Perhaps it was easier for me to make that decision having reached a ‘been there, done that’ stage in my career where there were no real milestones left for me to achieve. And of course it helped having an immensely caring and generous OPU who didn’t bat an eyelid when I told him this is how I’d like to do it, and even offered to pay me a mom salary.
After the first few months of quitting, I felt stripped, naked, tagless. The job was about power. Power that I chose not to use. It was about recognition, and social reference points, conversation starters and bylines, about an official id for emails when you want to sound more important than you are. It was about receiving invites to shows, parties, launches, book readings, previews and festivals. It was about people calling you and you saying you’ll call them back. It was about emails you never read, forget having the time to answer. It was about keeping tabs on who is Cc’g whom on what and making sure ‘everyone is in the loop.’ It was about meetings and video conferences where you drank copious amounts of tea to stay awake and where everyone talked but no one listened. Evidently, there was lots more to the job than ‘work.’

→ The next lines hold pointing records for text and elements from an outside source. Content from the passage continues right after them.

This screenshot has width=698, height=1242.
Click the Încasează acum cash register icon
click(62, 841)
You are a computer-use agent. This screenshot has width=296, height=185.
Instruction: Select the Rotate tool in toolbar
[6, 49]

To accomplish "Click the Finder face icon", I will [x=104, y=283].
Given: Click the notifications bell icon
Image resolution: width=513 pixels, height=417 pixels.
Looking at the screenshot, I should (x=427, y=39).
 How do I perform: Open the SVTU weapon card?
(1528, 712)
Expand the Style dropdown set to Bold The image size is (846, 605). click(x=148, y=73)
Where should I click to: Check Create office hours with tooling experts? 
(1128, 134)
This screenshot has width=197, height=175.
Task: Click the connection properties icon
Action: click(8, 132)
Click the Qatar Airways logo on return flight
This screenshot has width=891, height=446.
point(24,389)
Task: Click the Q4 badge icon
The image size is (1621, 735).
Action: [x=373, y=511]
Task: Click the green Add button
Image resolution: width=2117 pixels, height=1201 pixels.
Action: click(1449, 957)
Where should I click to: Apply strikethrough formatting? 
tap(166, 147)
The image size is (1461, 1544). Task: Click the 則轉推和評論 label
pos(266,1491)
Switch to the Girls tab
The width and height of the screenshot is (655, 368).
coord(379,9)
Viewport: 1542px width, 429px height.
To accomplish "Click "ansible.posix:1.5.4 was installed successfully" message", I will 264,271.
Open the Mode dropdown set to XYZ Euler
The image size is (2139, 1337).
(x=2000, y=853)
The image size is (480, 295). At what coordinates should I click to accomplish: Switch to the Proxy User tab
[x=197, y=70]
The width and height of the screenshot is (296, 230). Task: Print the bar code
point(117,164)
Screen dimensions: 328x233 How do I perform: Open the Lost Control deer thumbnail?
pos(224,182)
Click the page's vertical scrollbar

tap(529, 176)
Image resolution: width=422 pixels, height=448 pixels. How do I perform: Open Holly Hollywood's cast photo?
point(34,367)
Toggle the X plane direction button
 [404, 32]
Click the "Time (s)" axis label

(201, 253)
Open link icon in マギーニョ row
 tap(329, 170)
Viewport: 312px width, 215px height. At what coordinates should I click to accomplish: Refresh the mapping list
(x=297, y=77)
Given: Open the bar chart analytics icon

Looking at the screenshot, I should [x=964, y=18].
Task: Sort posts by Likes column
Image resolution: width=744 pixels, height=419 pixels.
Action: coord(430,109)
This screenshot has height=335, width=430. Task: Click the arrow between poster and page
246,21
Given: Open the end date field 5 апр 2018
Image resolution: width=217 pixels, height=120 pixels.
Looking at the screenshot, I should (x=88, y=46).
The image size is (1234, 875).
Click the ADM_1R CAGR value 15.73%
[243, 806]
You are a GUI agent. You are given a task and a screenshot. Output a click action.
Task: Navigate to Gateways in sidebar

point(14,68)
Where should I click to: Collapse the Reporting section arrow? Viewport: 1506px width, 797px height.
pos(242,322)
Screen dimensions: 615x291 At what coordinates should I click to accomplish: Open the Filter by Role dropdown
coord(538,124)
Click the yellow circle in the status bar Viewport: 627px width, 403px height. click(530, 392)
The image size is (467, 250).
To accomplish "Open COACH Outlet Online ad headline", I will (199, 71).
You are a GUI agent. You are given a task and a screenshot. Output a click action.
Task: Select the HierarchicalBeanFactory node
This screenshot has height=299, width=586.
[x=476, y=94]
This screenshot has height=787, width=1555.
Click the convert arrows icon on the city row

Since then, not a week has gone by when I haven’t been asked when I am getting back to work. Or if I am. Or if I want to. Or how long a break do I foresee myself taking. Or if I could freelance or work from home or work flexitime (whatever those jobs are). And I am frequently warned by the supermoms that if I stay away too long, I might not want to come back.
The point is, I am too driven and enterprising to not be where the action is. So, no, I will not be relegated to a freelancer or work flexitime (which is a euphemism for working for a fifth of your salary) neither will I ever negotiate to work from home.
Do you miss work? I am often asked. It’s as though I am playing now, or have turned into one of those ladies who lunch. But to be honest, after a 16 -year career, I didn’t miss ‘work’ for a single day in the past year. I didn’t have the time to think about whether I missed it. I was too busy going through the motions of being a mommy. And I don’t really remember how many diapers I have changed or how many stories I have read or how many songs I have sung, or hours I have walked or play-dates I have planned or meals I have cooked or cries I have soothed or how many nights I have slept or how many hours I have nursed. I think if they invented swipe-cards for mommies, we would all have to be paid three times our last salaries.
But motherhood is about anonymity. About blending with the crowd, about being able to say, “Hi, I am Mommygolightly and I am a mother.” I don’t have much to show except a happy child, this blog, and perhaps some writing, lots of photographs and videos.
So a few days ago when I was registering for Re’s school admission, I was left staring long and hard at the column marked ‘occupation’. I vacillated between writer, blogger, columnist and finally I wrote, ‘mother.’